(Dataset entries)
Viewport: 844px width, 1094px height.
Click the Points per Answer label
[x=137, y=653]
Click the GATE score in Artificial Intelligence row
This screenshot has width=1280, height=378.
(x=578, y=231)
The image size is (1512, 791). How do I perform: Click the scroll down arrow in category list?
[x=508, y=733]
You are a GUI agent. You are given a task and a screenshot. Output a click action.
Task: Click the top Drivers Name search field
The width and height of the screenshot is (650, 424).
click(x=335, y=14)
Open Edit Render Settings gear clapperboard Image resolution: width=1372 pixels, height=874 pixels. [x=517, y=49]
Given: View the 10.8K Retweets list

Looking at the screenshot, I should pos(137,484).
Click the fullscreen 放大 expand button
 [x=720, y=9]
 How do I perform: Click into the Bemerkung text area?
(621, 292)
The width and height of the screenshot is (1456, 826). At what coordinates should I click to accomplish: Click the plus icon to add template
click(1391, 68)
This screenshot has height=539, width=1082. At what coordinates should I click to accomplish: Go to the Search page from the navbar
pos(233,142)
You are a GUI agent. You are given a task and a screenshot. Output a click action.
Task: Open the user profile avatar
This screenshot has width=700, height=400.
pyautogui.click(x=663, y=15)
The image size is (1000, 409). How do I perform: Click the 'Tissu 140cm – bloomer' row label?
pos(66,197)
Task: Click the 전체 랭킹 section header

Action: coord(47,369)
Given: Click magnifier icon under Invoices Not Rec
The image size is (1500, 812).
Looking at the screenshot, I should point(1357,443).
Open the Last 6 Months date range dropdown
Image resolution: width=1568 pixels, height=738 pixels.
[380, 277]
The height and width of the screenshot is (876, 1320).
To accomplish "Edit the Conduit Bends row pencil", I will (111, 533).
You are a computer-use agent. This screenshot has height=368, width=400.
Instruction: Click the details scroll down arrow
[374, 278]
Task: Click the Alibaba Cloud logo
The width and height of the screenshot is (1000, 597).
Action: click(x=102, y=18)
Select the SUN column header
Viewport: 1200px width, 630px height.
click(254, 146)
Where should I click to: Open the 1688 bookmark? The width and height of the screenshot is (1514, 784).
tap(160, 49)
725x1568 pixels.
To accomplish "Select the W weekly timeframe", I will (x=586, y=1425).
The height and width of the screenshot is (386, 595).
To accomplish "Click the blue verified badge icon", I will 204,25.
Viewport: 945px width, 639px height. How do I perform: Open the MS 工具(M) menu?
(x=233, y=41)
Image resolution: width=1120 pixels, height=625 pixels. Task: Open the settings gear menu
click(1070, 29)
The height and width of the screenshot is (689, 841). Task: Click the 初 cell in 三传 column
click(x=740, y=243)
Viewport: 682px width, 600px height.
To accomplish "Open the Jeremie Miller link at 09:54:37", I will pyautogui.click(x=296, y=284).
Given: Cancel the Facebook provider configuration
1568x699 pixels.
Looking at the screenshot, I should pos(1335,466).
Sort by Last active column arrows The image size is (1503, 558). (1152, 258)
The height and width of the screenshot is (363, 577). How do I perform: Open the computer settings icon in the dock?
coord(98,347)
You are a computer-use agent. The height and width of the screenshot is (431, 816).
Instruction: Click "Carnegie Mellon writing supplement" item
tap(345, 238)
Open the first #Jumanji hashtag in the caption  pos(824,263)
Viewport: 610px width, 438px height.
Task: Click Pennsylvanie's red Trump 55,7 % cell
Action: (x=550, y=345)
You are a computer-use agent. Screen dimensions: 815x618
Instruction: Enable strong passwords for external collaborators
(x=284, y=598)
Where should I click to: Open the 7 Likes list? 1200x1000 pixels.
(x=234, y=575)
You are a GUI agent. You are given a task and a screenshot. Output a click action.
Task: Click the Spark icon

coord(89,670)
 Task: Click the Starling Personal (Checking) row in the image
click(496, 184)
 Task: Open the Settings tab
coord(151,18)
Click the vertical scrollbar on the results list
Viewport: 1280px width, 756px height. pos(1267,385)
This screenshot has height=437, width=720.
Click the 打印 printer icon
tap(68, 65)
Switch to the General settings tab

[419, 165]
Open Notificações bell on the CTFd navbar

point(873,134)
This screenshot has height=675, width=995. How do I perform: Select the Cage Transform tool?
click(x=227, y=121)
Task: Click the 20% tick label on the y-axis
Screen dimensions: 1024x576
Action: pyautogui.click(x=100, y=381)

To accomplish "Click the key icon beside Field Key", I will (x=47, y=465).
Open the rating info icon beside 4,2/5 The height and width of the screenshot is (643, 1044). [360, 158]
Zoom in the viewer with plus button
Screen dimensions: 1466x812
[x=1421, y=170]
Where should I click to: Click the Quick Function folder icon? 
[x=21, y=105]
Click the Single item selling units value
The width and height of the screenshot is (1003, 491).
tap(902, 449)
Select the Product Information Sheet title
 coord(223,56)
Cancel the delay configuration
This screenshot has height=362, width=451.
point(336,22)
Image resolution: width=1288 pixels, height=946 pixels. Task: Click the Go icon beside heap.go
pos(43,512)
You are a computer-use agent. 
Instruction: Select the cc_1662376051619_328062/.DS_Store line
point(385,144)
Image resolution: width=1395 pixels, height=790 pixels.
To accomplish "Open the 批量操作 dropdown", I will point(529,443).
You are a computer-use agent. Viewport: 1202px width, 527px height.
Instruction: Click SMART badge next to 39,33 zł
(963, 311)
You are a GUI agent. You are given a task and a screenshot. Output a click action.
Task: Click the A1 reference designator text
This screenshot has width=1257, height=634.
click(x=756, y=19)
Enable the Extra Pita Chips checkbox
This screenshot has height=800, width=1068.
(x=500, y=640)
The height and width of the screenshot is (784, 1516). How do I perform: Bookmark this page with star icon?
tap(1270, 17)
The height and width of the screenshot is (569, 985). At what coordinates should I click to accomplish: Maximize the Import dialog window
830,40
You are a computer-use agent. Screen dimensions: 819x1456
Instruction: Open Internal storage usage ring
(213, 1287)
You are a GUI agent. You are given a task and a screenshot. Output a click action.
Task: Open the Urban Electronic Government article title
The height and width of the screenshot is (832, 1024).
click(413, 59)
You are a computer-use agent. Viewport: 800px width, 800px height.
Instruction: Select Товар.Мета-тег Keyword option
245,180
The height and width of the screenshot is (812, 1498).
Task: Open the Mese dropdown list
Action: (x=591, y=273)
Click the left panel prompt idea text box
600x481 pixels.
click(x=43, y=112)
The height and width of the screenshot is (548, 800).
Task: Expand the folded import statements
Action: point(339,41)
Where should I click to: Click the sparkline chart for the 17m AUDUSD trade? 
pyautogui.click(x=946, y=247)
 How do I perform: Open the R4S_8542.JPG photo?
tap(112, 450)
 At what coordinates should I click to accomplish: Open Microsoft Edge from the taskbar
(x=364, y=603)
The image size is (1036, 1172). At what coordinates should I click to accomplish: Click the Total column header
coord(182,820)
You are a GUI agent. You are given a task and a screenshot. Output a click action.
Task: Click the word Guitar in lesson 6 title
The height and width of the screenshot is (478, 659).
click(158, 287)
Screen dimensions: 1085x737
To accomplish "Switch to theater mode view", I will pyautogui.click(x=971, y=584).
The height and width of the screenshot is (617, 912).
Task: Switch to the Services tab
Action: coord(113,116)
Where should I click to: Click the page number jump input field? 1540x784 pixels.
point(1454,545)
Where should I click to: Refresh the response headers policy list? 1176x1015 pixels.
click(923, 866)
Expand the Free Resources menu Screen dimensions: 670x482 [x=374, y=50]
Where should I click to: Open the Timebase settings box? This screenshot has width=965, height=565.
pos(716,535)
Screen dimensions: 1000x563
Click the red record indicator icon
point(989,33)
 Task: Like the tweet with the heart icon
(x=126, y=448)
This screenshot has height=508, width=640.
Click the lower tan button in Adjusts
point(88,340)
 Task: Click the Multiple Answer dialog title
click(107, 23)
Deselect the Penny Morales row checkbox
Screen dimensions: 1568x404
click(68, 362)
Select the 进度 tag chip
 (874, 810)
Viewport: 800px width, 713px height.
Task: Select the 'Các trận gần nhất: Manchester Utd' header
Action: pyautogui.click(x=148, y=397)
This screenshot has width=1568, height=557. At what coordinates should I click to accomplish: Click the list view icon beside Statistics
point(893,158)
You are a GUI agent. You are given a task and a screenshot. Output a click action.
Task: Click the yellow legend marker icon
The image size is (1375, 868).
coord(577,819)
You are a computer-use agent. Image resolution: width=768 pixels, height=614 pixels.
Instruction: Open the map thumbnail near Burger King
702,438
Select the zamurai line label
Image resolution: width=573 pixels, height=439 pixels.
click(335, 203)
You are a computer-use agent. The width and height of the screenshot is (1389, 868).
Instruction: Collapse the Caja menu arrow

**Task goal:** Copy every line of the data above, beginning with the first and ending with the line that contains "You are a computer-use agent. This", and give nothing more.

**Written answer:**
Viewport: 844px width, 1094px height.
Click the Points per Answer label
[x=137, y=653]
Click the GATE score in Artificial Intelligence row
This screenshot has width=1280, height=378.
(x=578, y=231)
The image size is (1512, 791). How do I perform: Click the scroll down arrow in category list?
[x=508, y=733]
You are a GUI agent. You are given a task and a screenshot. Output a click action.
Task: Click the top Drivers Name search field
The width and height of the screenshot is (650, 424).
click(x=335, y=14)
Open Edit Render Settings gear clapperboard Image resolution: width=1372 pixels, height=874 pixels. [x=517, y=49]
Given: View the 10.8K Retweets list

Looking at the screenshot, I should pos(137,484).
Click the fullscreen 放大 expand button
 [x=720, y=9]
 How do I perform: Click into the Bemerkung text area?
(621, 292)
The width and height of the screenshot is (1456, 826). At what coordinates should I click to accomplish: Click the plus icon to add template
click(1391, 68)
This screenshot has height=539, width=1082. At what coordinates should I click to accomplish: Go to the Search page from the navbar
pos(233,142)
You are a GUI agent. You are given a task and a screenshot. Output a click action.
Task: Open the user profile avatar
This screenshot has width=700, height=400.
pyautogui.click(x=663, y=15)
The image size is (1000, 409). How do I perform: Click the 'Tissu 140cm – bloomer' row label?
pos(66,197)
Task: Click the 전체 랭킹 section header

Action: coord(47,369)
Given: Click magnifier icon under Invoices Not Rec
The image size is (1500, 812).
Looking at the screenshot, I should point(1357,443).
Open the Last 6 Months date range dropdown
Image resolution: width=1568 pixels, height=738 pixels.
[380, 277]
The height and width of the screenshot is (876, 1320).
To accomplish "Edit the Conduit Bends row pencil", I will (111, 533).
You are a computer-use agent. This screenshot has height=368, width=400.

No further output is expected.